Die Freizeitgestaltung von Senioren hat sich in den letzten zehn bis zwanzig Jahren grundlegend verändert. Früher waren kleine Spaziergänge durch den Park oft die einzige Bewegung, die ältere Menschen noch hatten. Heute wollen Senioren bis ins hohe Alter fit bleiben, und sie tun auch eine Menge dafür. Kein Wunder, dass sie inzwischen auch Spaß an Sportarten haben, die vor ein paar Jahrzehnten noch völlig undenkbar gewesen wären.
Klettern für Senioren ist ein gutes Beispiel. Wer im fortgeschrittenen Alter noch klettern möchte, sollte zuerst seinen Arzt befragen. Mit einem gründlichen Checkup und einem Belastungs-EKG wird dieser abklären ob der Körper der hohen Belastung gewachsen ist. Sind Herz oder Blutdruck nicht in Ordnung, könnte die eine Ausübung des Klettersports einfach zu riskant werden. Gibt der Arzt grünes Licht, kann sofort mit dem Training begonnen werden. Dabei gilt: Es langsam angehen lassen!
Fitnessgeräte sorgen für die nötige Ausdauer und den Muskelaufbau. Möchte jemand lieber nicht im Studio trainieren, bietet sich ein Klapprad für den Kofferraum an – in der grünen Natur mit dem Fahrrad unterwegs zu sein macht vielem mehr Spaß als das monotone Strampeln auf dem Heimtrainer. Auch wandern hilft, die Ausdauer zu fördern und ist eine gute Vorbereitung auf eine Klettertour.
Bevor der Kletterspaß beginnen kann, braucht jeder Senior noch eine gute Ausrüstung. Hier bitte nicht am falschen Ende sparen: hochwertige Kleidung, festes Schuhwerk und eine professionelle Kletterausrüstung sind vor allem wichtig für die Sicherheit. Keiner möchte einen Unfall riskieren, nur weil die Ausrüstung billig und qualitativ minderwertig ist. Gerade Kletter-Neulinge, egal welchen Alters, sollten immer im Team klettern. Für den Anfang sollte eine Seniorengruppe kleinere Touren planen und sich nicht übernehmen. Schließlich geht es hier nicht um Leistung, sondern um Spaß und ein gemeinsames Erleben der Natur.

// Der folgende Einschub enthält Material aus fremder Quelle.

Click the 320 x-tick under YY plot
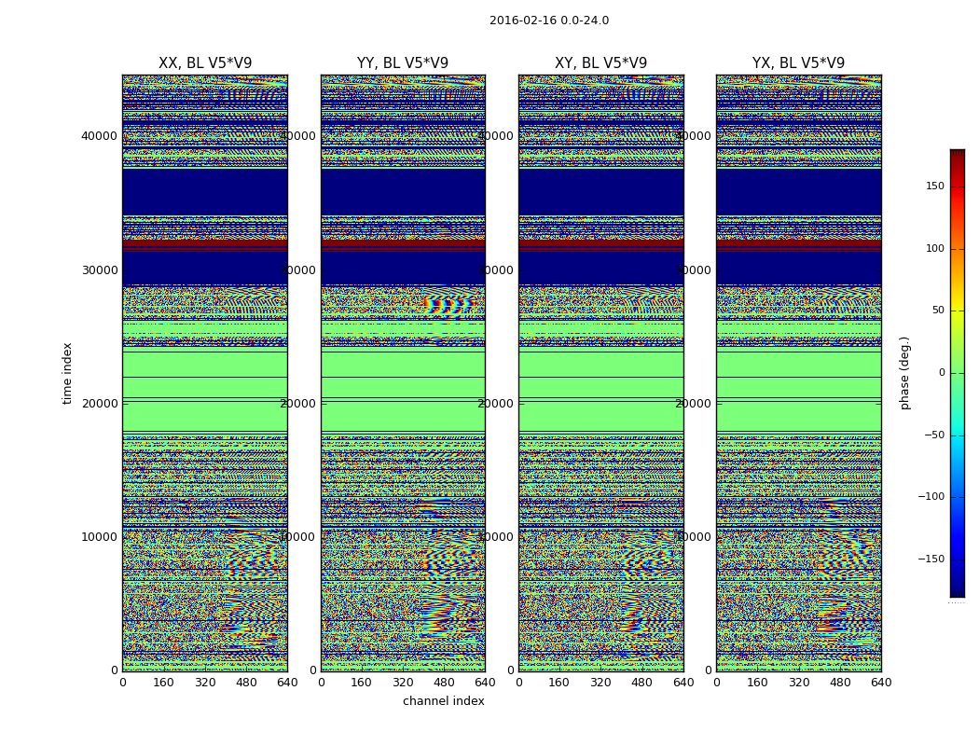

Zu viel Erfolgsdruck bei langen Touren und steilen Anstiegen ist kontraproduktiv und kann vor allem der Gesundheit schaden. Für die Auswahl der richtigen Tour gibt es einschlägigen Reiseführern. Hier steht auch detailliert, wie anstrengend die Route ist. Aber auch Einheimische sind gute Ansprechpartner für geeignete Strecken. Kommt dann noch ein erfahrenerer Kletterer mit auf Tour, kann es losgehen: denn der Berg ruft!